MADRID (Reuters) – Spain approved AstraZeneca’s coronavirus vaccine for use in people aged 18 to 55 on Friday, becoming the latest country to limit the shot to younger people due to a lack of data on its use among the elderly.
Italy also recommends its preferential use for adults of 55 and under, while Germany, France, Austria and Norway will only administer the shot to people younger than 65.
Separately, Madrid confirmed on Friday the region’s first case of the Brazilian COVID-19 variant, while the national health ministry said it was not aware of any other cases of the highly contagious strain on Spanish territory.

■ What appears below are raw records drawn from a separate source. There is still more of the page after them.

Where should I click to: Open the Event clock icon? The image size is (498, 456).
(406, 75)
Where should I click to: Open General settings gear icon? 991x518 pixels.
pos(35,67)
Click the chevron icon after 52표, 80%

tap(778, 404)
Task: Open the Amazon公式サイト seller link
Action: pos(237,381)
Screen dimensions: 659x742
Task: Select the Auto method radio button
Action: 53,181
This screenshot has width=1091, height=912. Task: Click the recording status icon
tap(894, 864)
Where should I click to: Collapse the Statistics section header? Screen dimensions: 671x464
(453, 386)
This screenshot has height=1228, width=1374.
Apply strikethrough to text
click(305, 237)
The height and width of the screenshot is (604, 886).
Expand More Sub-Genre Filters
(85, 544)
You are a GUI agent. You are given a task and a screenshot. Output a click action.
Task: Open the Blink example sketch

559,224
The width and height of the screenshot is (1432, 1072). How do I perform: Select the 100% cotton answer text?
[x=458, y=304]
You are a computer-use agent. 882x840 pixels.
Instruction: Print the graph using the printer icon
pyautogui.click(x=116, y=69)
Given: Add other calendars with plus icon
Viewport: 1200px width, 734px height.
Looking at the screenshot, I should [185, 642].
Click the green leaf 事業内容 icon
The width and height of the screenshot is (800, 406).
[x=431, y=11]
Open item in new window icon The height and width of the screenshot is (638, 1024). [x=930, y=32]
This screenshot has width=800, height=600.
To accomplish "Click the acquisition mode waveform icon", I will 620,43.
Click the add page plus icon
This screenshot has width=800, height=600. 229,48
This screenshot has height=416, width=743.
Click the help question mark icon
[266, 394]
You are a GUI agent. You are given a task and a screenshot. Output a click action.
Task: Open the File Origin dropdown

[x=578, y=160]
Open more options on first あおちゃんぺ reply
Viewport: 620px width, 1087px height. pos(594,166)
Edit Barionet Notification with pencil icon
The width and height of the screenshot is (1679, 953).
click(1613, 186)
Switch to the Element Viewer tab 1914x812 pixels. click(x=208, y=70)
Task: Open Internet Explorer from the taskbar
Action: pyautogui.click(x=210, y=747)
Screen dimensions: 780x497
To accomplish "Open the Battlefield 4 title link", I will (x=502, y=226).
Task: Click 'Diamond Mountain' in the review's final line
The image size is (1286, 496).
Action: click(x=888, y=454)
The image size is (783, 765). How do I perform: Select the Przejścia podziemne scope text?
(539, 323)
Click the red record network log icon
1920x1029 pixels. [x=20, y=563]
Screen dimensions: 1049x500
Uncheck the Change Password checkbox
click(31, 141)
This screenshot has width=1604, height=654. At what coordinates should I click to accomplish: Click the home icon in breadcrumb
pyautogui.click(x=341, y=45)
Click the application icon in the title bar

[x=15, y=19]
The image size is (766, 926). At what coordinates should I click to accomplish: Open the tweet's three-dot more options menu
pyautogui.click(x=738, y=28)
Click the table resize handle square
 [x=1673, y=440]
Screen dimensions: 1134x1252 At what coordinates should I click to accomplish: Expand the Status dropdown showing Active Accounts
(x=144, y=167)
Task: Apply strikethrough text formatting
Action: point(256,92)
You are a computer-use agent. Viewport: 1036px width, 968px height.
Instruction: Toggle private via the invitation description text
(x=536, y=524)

Catalan authorities announced Spain’s second known case of the South African variant on Wednesday, a day after the government restricted air travel with Brazil and South Africa to curb the spread of the virulent new strains from those countries.
A third wave of COVID-19 infections has been slowing, with Spain’s 14-day incidence rate falling to 751 cases per 100,000 people on Friday from 900 cases in late January, but officials say the arrival of the new strains could drive a resurgence.
The health ministry recorded 28,565 new cases on Friday, bringing the total above 2.94 million, while the death toll climbed by 584 to 61,386.
“IT’S VERY CONFUSING”
In an initial phase aimed at protecting care-home residents and workers and front-line medics, Spain has administered 1.87 million doses produced by Pfizer and Moderna. It expects a delivery of 1.8 million AstraZeneca doses in February to speed up the pace of inoculation and help it hit a target of vaccinating 70% of the population by summer.
Nearly three quarters of Spaniards are willing to receive a shot as soon as one became available, according to a poll by the Centre for Sociological Studies (CIS) but some remain wary.
“At the moment I will not get one. I will wait a bit,” said 80-year old retired lawyer Livigno, out walking in central Madrid. “You hear positive and negative comments and it’s very confusing. I am not even sure the government is clear.”
In one rare bit of good news from the COVID frontline, two patients recovering from the virus, Fernando, 70, and Rosario, 62, got married at Madrid’s Hospital Isabel Zendal after he proposed to her via WhatsApp. They were married by a priest via videolink.